March 10, 2010.
That was the moment I learned that my mother was going to die.
Of course I had always know that absent a drastic alteration of the normal laws of our universe that either we would die at the same moment or one of us would outlive the other. Unless I took up a career more dangerous than that of an academic the odds were that I would outlive my mother.
Intellectually understanding something and actually knowing it in your gut are two different things.
I remember being at the dinner table in my house when the phone rang. I remember hearing my father's voice giving me the news. I remember arriving at my parents' home and finding my father in an almost pitch black apartment, frantically looking through drawers and file folders for a mislaid hospital card. I have no memory of the hour and a half car drive that took place between those two moments of time.

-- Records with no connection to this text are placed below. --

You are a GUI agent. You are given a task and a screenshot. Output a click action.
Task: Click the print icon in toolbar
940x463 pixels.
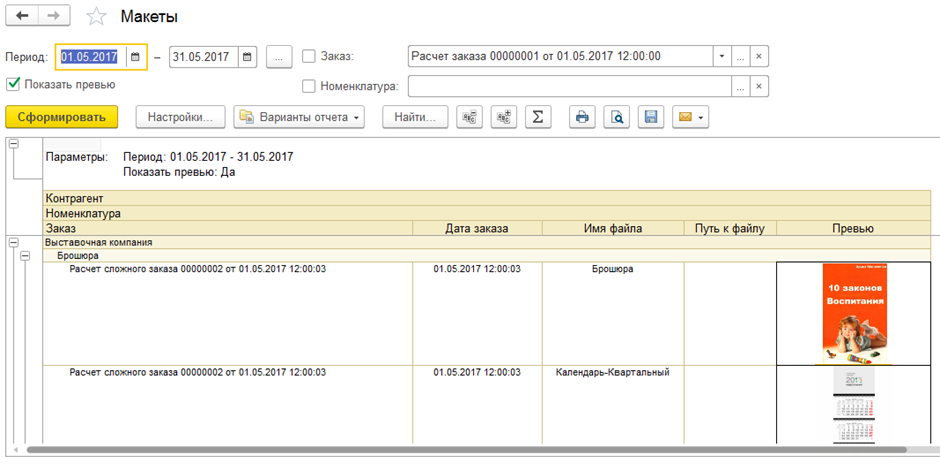tap(581, 117)
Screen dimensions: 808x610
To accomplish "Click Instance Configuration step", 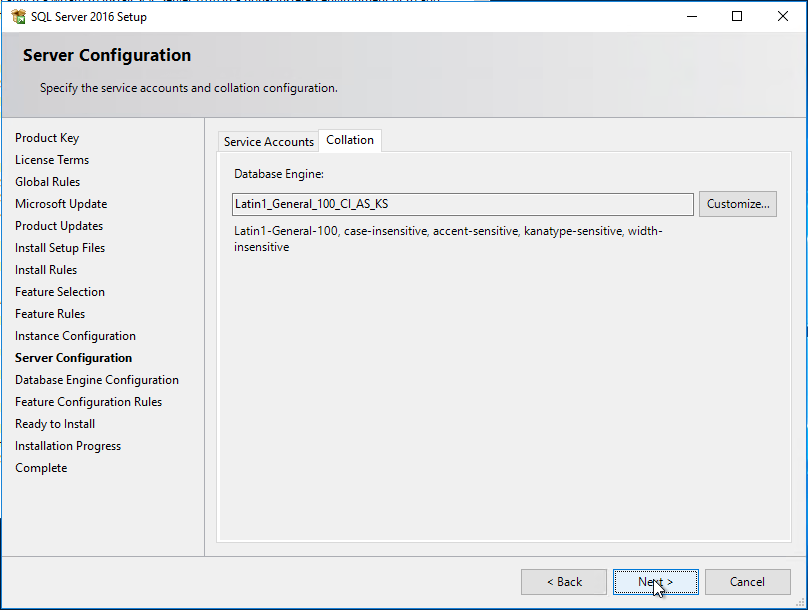I will click(x=75, y=336).
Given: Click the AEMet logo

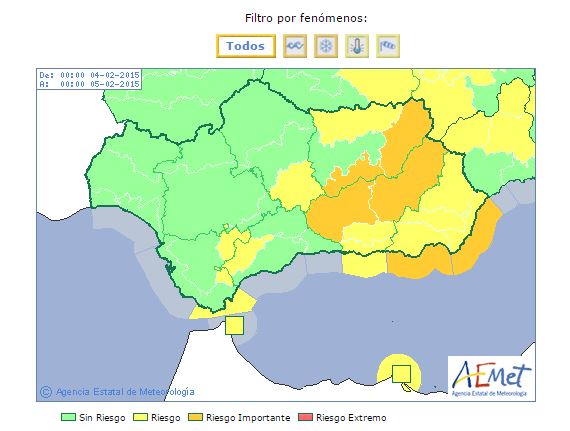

My mother had made the decision not to undergo an operation that she was unlikely to survive. Without the operation she could not live. She had always been a fighter but she had no fear of death. She wanted a chance to say goodbye to those she had loved most and to those who loved her most. As much as it is possible for someone who has outlived most of her friends and much of her family she did so.
But she did not go swiftly into that good night. She had no fear of death but she had never given up on a fight in her life and she was not about to do so now. The doctors gave her days to live. She lived for more than a month.
So this is my season of sadness as each day brings me closer to the anniversary of her death.